THE EXERCISE: Copy out, word for word, everything from the line containing "Image resolution: width=800" down to the line containing "coord(206,44)", including both of these lines.

SUPPLIED DATA:
━━━━━━

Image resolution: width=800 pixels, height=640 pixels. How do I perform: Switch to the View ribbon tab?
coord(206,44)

━━━━━━

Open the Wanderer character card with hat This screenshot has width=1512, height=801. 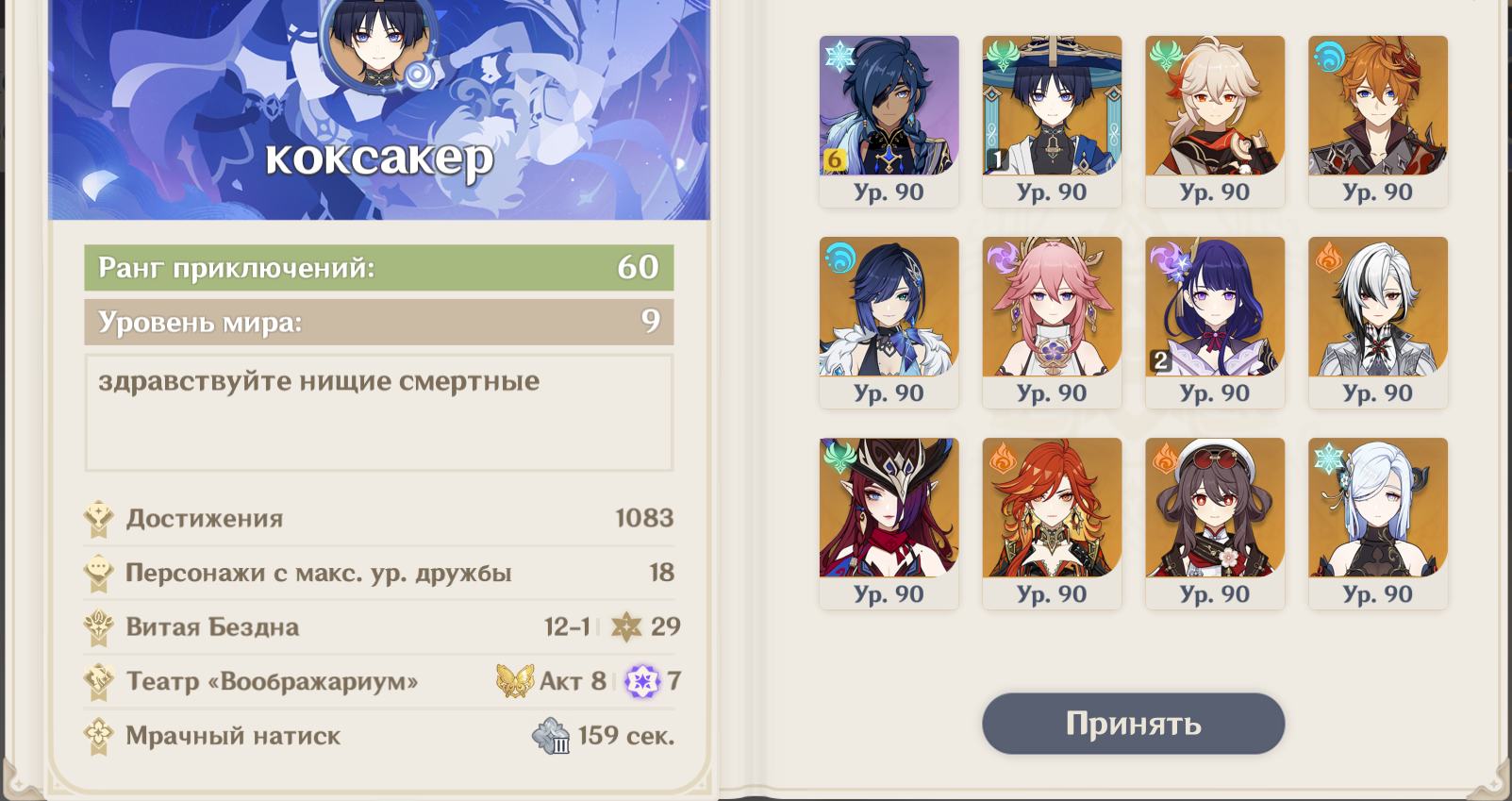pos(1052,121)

━━━━━━

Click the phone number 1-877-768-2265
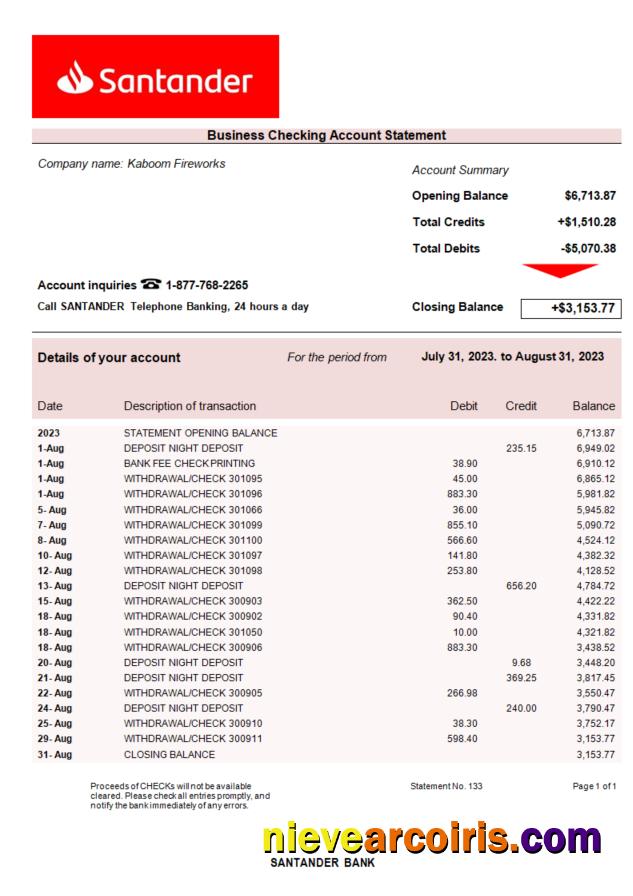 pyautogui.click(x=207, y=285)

━━━━━━

EXERCISE ANSWER:
Image resolution: width=800 pixels, height=640 pixels. How do I perform: Switch to the View ribbon tab?
coord(206,44)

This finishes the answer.